Now we get to meet the illustrious sisters in person, as Patti and Selma, twins, visit Marge and complain that there is no Christmas tree in the Simpson house. So Homer decides to go and get one. He can’t afford one though, so goes into the woods to cut one down, leading to the question as to why the Simpsons’ Christmas tree has a birdhouse in it?

Payday arrives, also known as Christmas Eve, but after many deductions Homer is left with a mere thirteen dollars in his paycheque. Barney tells him he has a sure thing in the Springfield Downs dog races and he should bet on the dog. Homer goes but at the last minute changes his bet when he hears the name of one of the dogs is “Santa’s Little Helper”, and thinks it’s a sign. Of course the dog Barney recommended wins and Santa’s Little Helper not only loses, but it kicked out by its owner. Homer and Bart take him home, and he becomes the family dog, allowing Homer to give his family, against all odds, the best Christmas present they have ever had.

Notes

As an introductory episode this really gives you a lot of information. Not only are we presented with the Simpsons family and a few peripheral characters, but we’re also apprised of how each of them react. Homer, who will turn out to be even more popular than Bart and who will represent the whole Simpsons franchise, is fat and lazy, somewhat ignorant, tries to be the man of the house but really is just a big softy; the house is run by Marge, and, to some smaller extent, Lisa. Homer is not very bright but his heart is in the right place, and his perceived lower position on the employment (and some would also say, evolutionary) scale is a constant annoyance to him, especially when compared to his saintly neighbour. Marge is the archetypal long-suffering wife, trying to hold it all together both financially and emotionally, stronger than she looks, the glue which keeps the family together. Lisa takes after her mother - strong, independent, smart, opinionated - while Bart is his father’s son in every way. Maggie, at this stage, is entirely one-dimensional, but we will grow to know and love her.

########################################

- _CHALLENGES_
[a] From the Simpsons episode recap, set down everything from "Payday arrives, also" down to "have ever had.".
[b] In the Simpsons episode recap, how much money does Homer have left in his paycheck after the deductions?
[c] Write what comes next in the Simpsons episode recap, picking up after its final sentence.

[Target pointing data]
########################################

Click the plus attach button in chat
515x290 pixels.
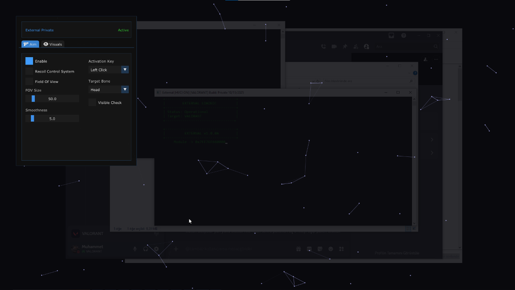(176, 249)
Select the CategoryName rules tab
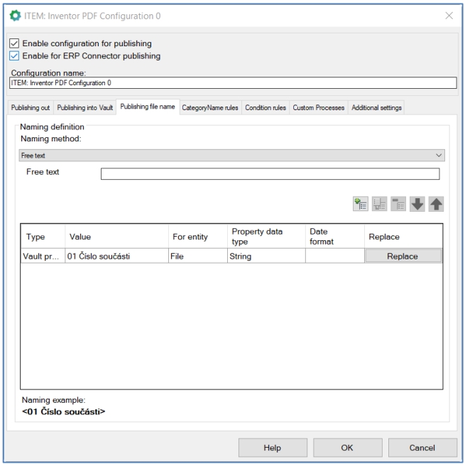 211,107
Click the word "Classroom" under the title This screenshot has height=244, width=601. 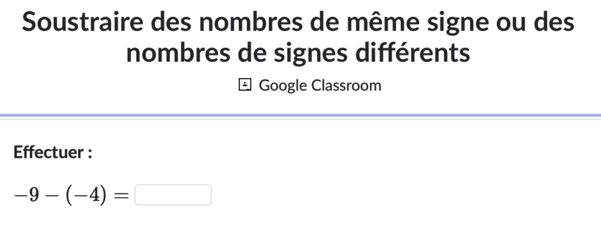pyautogui.click(x=346, y=86)
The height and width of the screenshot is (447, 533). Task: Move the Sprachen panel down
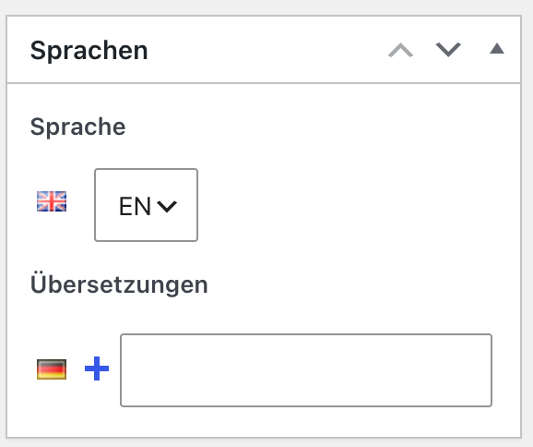coord(448,50)

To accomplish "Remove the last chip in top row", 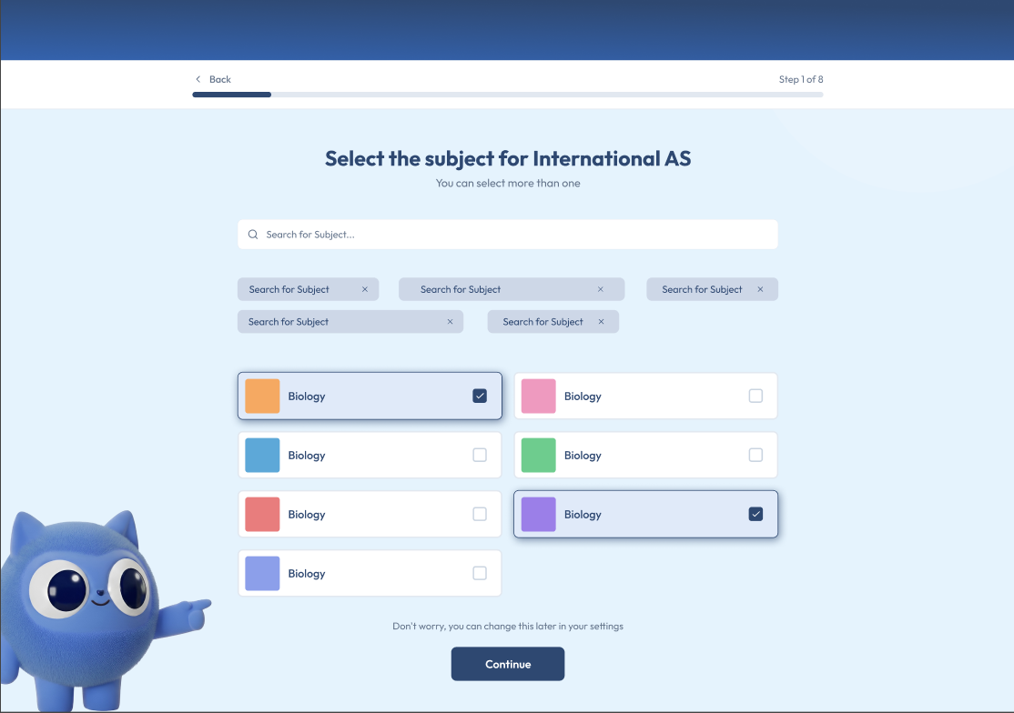I will click(x=761, y=289).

########################################

- _RESULTS BY TASK_
[a]
Payday arrives, also known as Christmas Eve, but after many deductions Homer is left with a mere thirteen dollars in his paycheque. Barney tells him he has a sure thing in the Springfield Downs dog races and he should bet on the dog. Homer goes but at the last minute changes his bet when he hears the name of one of the dogs is “Santa’s Little Helper”, and thinks it’s a sign. Of course the dog Barney recommended wins and Santa’s Little Helper not only loses, but it kicked out by its owner. Homer and Bart take him home, and he becomes the family dog, allowing Homer to give his family, against all odds, the best Christmas present they have ever had.

[b] Thirteen dollars.

[c]
The other characters, though given little screen time, are still well fleshed out. We see the beginnings of the battle to be waged for thirty years between Principal Skinner and Bart, the disdain in which Homer’s sisters hold her husband (and he them) and the somewhat doddery demeanour of Grampa Simpson. Finally, though his toady has but one line in this episode, we bear witness to the birth, series-speaking, of the shadow that constantly falls across Springfield, and especially Homer’s world, and which will, paradoxically perhaps, endear Monty Burns to us all. Truly it will be said: an episode with Burns in it is guaranteed to be a good one.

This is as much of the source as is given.